The diet requires close medical supervision because it changes the body’s metabolism significantly and can cause side effects like kidney stones, high cholesterol, and growth slowing. Families typically work with a specialized dietitian to maintain the strict ratios needed for the diet to work.
Long-Term Outlook
Outcomes vary widely depending on the specific syndrome, the underlying cause, and how quickly effective treatment begins. Research tracking children with infantile epileptic spasms syndrome provides a useful window into what families can expect. Three years after spasms began, about 65% of children had achieved favorable seizure control, meaning they were either seizure-free or had only mild focal seizures rather than spasms. By seven years, that number dropped to about 55%, reflecting the tendency for new seizure types to emerge over time.
Developmental outcomes are more sobering. At three years, roughly 61% of children had poor developmental outcomes, defined as an IQ or developmental quotient below 35. By seven years, that figure rose to about 72%. These numbers underscore why early, aggressive treatment is so important: the window for protecting developing brain circuits is narrow, and delays in diagnosis or treatment can have lasting consequences.
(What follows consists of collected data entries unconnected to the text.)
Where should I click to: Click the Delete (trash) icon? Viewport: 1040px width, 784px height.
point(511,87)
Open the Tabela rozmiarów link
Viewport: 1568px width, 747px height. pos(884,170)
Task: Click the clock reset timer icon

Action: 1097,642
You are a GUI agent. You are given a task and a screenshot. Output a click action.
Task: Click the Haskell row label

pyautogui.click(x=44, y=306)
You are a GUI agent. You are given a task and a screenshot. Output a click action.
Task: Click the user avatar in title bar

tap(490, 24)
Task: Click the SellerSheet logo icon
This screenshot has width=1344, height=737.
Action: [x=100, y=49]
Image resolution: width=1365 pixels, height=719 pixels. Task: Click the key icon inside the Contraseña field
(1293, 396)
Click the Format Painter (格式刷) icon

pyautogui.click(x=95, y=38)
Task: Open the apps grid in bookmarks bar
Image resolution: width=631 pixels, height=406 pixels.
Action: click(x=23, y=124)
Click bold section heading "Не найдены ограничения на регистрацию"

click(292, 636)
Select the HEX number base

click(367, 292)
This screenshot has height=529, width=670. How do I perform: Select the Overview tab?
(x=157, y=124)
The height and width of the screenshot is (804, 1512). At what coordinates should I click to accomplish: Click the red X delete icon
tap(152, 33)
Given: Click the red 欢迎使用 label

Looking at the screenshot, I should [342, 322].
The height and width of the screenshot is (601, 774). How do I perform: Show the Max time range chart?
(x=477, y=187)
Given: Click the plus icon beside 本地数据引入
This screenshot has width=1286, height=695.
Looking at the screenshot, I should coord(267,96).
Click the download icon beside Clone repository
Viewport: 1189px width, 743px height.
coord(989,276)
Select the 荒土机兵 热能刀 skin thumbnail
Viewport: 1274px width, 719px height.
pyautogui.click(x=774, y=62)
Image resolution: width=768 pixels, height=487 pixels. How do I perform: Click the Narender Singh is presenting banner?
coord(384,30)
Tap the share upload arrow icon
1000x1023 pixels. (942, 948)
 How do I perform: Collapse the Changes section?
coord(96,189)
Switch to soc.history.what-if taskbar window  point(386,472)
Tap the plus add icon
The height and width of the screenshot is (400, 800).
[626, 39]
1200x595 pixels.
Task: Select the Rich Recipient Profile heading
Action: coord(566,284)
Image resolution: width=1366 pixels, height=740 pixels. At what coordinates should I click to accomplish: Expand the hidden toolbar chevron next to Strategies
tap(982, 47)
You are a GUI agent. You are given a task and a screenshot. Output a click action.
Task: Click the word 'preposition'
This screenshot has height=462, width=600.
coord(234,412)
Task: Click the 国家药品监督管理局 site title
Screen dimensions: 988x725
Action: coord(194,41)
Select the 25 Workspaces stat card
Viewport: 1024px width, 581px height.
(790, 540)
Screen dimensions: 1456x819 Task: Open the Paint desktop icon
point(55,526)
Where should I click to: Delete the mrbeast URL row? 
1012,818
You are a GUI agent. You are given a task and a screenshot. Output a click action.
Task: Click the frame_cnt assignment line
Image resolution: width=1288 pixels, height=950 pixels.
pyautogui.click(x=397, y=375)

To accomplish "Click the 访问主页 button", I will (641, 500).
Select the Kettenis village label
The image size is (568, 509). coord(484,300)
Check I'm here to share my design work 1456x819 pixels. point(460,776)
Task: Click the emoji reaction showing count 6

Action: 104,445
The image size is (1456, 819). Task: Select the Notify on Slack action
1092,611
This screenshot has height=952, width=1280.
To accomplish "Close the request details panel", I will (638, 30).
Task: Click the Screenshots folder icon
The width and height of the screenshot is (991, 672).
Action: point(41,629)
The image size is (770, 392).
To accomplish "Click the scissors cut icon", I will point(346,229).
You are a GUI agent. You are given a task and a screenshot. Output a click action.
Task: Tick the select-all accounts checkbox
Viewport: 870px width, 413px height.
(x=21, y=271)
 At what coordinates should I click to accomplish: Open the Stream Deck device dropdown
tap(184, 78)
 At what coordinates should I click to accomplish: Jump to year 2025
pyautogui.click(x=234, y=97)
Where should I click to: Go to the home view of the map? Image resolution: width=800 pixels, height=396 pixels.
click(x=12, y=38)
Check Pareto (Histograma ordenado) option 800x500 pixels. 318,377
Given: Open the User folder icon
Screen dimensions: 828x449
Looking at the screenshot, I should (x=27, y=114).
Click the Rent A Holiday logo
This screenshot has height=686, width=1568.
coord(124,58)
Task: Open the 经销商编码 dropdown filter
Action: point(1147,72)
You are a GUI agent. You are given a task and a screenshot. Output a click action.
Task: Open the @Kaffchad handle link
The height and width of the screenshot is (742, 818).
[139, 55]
Children who respond well to initial treatment and achieve early seizure freedom consistently have better cognitive outcomes. Genetic testing has become increasingly important not just for diagnosis but for guiding treatment choices, since certain genetic causes respond better to specific therapies. A child with a STXBP1 mutation, for example, may be fast-tracked to the ketogenic diet based on the strong response rates seen in that group.